Bailus Walker, a D.C. health policy analyst and Howard University researcher, points out that the social, economic, and health impacts of the federal budget comprise a heavily intertwined system. “You can’t make changes to one without impacting the others,” he says, but federal budget cutters want to tinker with all three of them at once.

The list of punishing cuts in entitlements seems endless. Like any number of dysfunctional urban areas, the District depends on the federal government to play an instrumental role in the day-to-day lives of its residents. And aid to disabled and poverty-stricken children, education and nutrition programs, support for public health and the environment, as well as energy and housing assistance in the District will all take a ferocious beating.

Many critics of the Republican budget priorities suggest that what’s under way is not a shrinking of the safety net, but a push off a cliff, leaving many people in D.C. without food or a house to cook it in. The District’s supply of quality housing would be in jeopardy because funds for public-housing modernization have been targeted. About 1,200 of D.C.’s homeless would be denied assistance to get back on their feet. Rental assistance would be cut off to about 675 poor, elderly, and disabled households. And District residents would lose $4.2 million in utility assistance, a loss of 14,500 households. Even metro fares would likely reflect shifting federal funding priorities, with a 5-percent hike likely if the cuts in transportation funding go through.

The income half of the equation is also in for some political engineering, and the District will see less money as a result. The Republicans also want to change the tax structure, reducing levies and making things especially hard on the District because of its already limited tax base. Changes to individual capital gains taxes could cost the District $171 million over the next seven years, according to an analysis by the Institute on Taxation and Economic Policy. The new plan would tax only half of capital gains income and give nearly 70 percent of the overall tax cut to American families earning $200,000 or more a year, according to an analysis by Citizens for Tax Justice. For working families in Washington, cuts to the Earned Income Tax Credit would raise individual taxes by $238 in 1996.

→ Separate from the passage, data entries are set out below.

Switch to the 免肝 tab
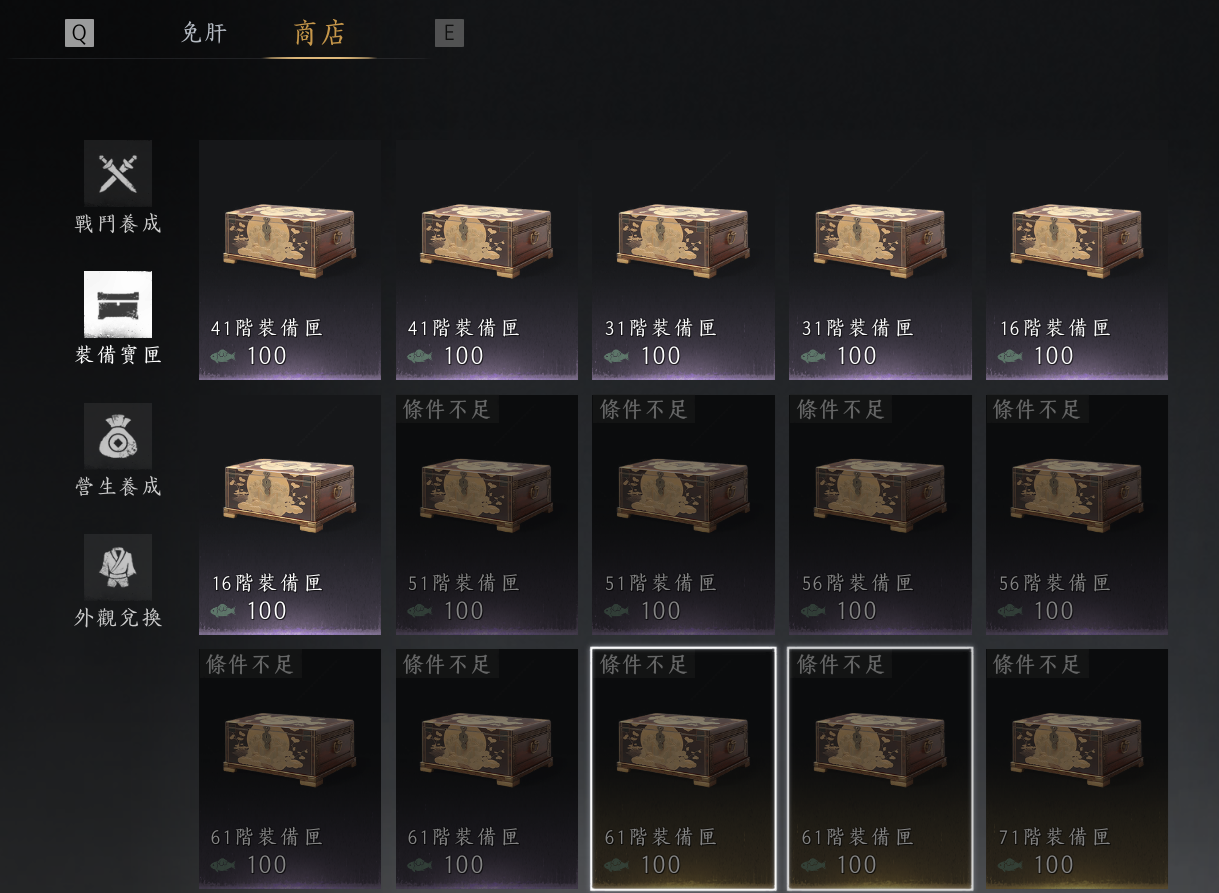 (204, 33)
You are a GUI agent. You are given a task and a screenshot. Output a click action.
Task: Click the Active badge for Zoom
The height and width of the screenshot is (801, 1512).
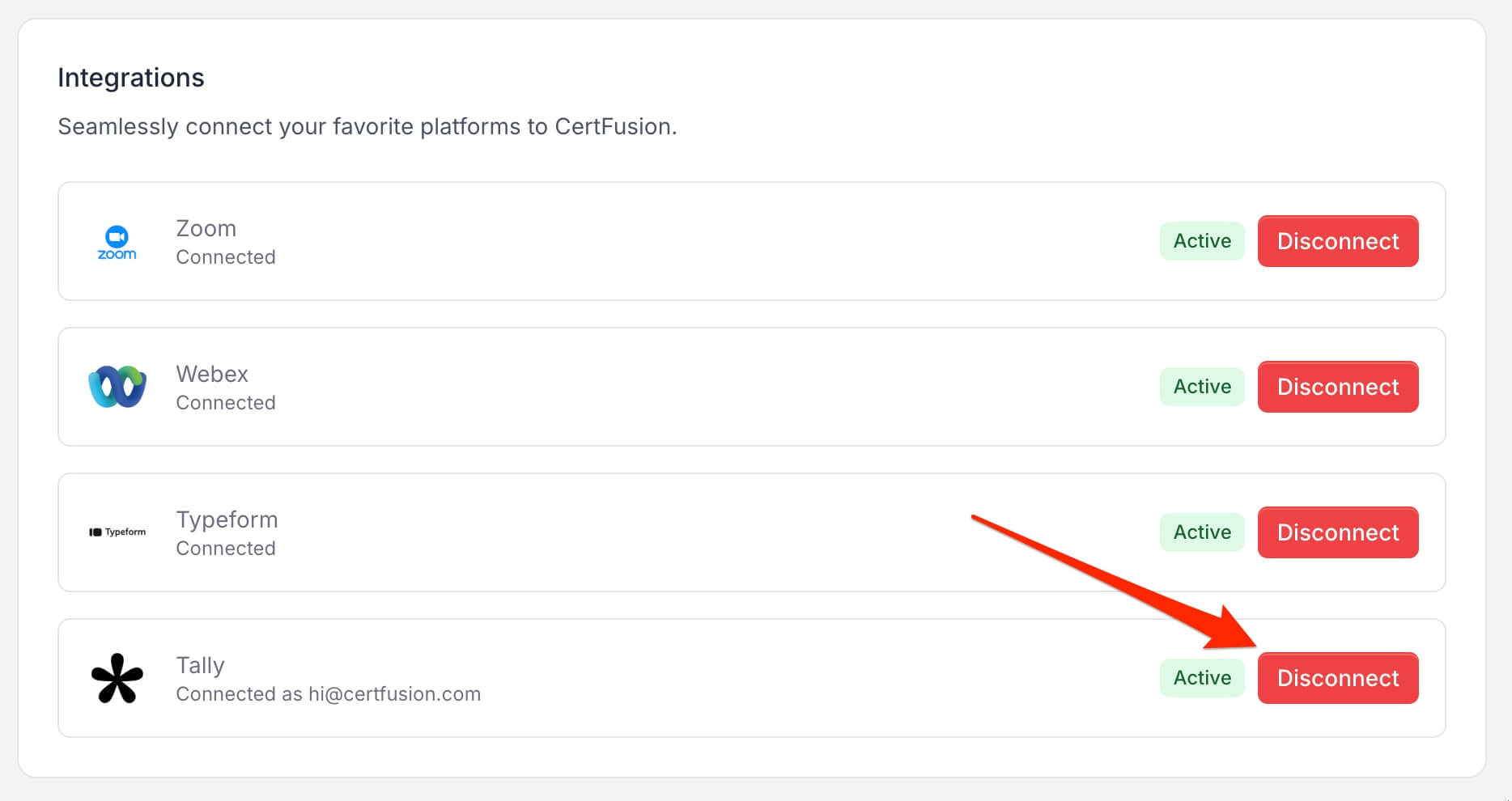point(1202,241)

While the District has its share of the entitled rich, many of its residents find themselves in a low-income category that seems threatened with federal extinction. The combination of tax, income, and health benefit changes would exacerbate income inequity, according to a November analysis by the Office of Management and Budget (OMB). Families earning under $50,000 a year would pay more, while families earning more than $100,000 would pay less. And families earning less than $30,000 would be hurt the most, OMB reports. More and more families and children would also move across the poverty line, according to OMB’s analysis, while direct aid would be simultaneously cut.

There are other menaces to D.C.’s stability buried elsewhere in the budget. D.C. would see the highest relative level of job losses linked to the budget reductions, according to an analysis by the WEFA Group, largely because of the high level of vulnerability of the District’s government and service industries. The report also points out that the District would have to deal with signficant reductions in overall federal government employment, further eroding its tax base.

Health finance commissioner Offner says that the feds and the District are entering new territory, so it’s difficult to know what to expect. “These cuts would be on a totally different order of magnitude,” he says, adding that the control board has proposed “nothing that Draconian.”

Congressional debate about the 1996 District budget continues to preoccupy local leaders. But even if they win that battle, it will be a Pyrrhic victory: The war over federal funding will have much more lasting implications.